TEXT FOR ANALYSIS |
________________________

For BJTs, use Shockley's Equation. Or figure 30 ohms at 1mA, higher at lower currents.

Additional BJT problem: the R-C in the emitter reflects out to the Base terminal. And you almost always have another R-C network there. They interact. The only "Sane" approach is to make the emitter cap Much-Much-Much bigger than it needs to be, and find your bass roll-off in the Base network.

470uFd against 30 ohms is -3dB@12Hz. This is low-enough for many audio purposes.

470uFd is BIG. Even though typically under 3V, it is bulk and cost. In mini-work it is tempting to downsize the emitter cap to dump any excess bass.

A "great" emitter bypass will give Too-Much Gain for any sane (non-distorting) purpose. We often stack a hundred ohms or so in series. Now the resistor is "most of" the R in the network, we don't have to figure emitter internal resistance, we don't need such a huge cap.

[PRR]

> I always hated matrix algebra; I could get to a usable answer while the other guys were setting up the matrixes. My answers were never exact, but boy were they fast, and usually good enough.

You can SPICE and let the idiot set-up the matrices. Of course when it gives you silly answers you don't know if they are right, or you did something wrong, something that will take much longer to find than it did to set-up. (Older SPICE is prone to m vs M mix-up.)

________________________

PROBLEMS TO WORK ON |
1. List each distinct resistance or capacitance value that the BJT discussion gives.
2. Please explain why the BJT discussion advises making the emitter cap much bigger than it needs to be.
3. Reproduce the BJT discussion between "Additional BJT problem: the" and "any excess bass.", inclusive.

COLLECTED MATERIAL |
________________________

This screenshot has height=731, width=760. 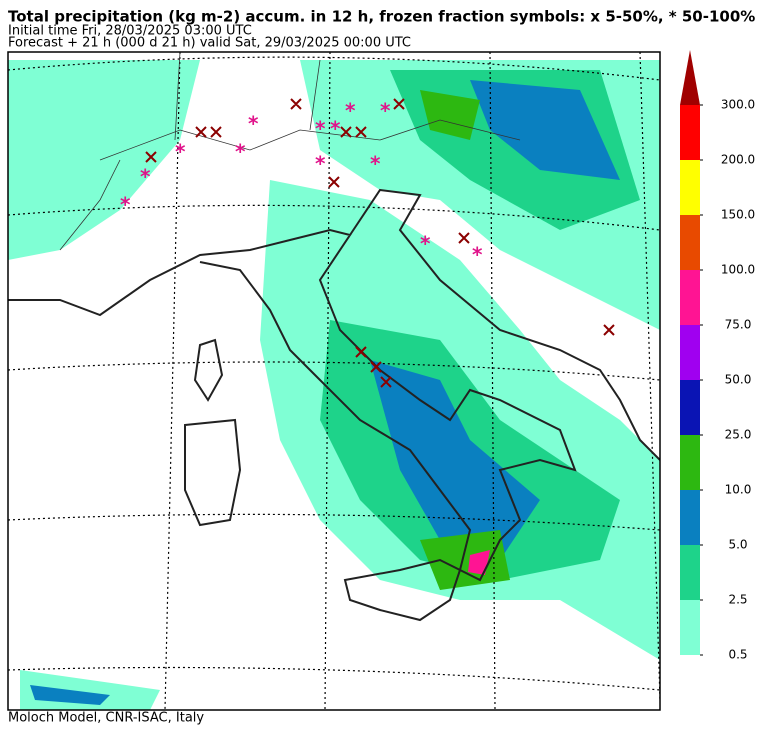 I want to click on colorbar-label: 75.0, so click(x=738, y=325).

________________________

ANSWERS PROVIDED |
1.
30 ohms
470uFd
a hundred ohms (or so)

2. The R-C in the emitter reflects out to the base terminal, where there is almost always another R-C network, and the two interact. Making the emitter cap much bigger than needed lets the bass roll-off be set in the base network instead.

3.
Additional BJT problem: the R-C in the emitter reflects out to the Base terminal. And you almost always have another R-C network there. They interact. The only "Sane" approach is to make the emitter cap Much-Much-Much bigger than it needs to be, and find your bass roll-off in the Base network.

470uFd against 30 ohms is -3dB@12Hz. This is low-enough for many audio purposes.

470uFd is BIG. Even though typically under 3V, it is bulk and cost. In mini-work it is tempting to downsize the emitter cap to dump any excess bass.